Check each line of the listing for the word "Select" and report how many lines contain it, giving nothing but the number.
BEGIN PROVIDED DATA
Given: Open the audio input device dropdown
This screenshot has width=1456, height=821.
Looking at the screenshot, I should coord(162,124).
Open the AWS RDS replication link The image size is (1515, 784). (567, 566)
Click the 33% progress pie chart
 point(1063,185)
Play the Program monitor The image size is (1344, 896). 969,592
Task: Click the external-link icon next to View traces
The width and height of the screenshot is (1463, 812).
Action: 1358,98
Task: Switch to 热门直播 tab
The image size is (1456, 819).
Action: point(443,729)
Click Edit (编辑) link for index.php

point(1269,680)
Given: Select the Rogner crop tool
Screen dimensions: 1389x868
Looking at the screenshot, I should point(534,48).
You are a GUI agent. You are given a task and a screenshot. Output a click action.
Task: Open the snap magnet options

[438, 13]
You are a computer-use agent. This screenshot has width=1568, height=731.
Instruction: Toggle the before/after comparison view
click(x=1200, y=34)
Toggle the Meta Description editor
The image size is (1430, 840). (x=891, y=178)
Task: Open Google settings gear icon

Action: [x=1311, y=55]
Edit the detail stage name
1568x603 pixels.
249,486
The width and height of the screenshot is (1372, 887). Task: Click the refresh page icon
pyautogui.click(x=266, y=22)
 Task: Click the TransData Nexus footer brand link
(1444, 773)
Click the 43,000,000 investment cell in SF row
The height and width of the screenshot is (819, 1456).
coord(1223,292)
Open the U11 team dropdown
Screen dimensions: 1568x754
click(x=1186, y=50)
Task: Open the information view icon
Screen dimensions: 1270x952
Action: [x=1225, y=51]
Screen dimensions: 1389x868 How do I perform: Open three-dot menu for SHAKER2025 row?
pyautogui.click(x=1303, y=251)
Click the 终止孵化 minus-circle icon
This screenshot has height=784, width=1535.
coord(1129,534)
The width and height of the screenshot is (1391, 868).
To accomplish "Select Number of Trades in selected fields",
END PROVIDED DATA
— SOLUTION FOR THIS EXERCISE —
2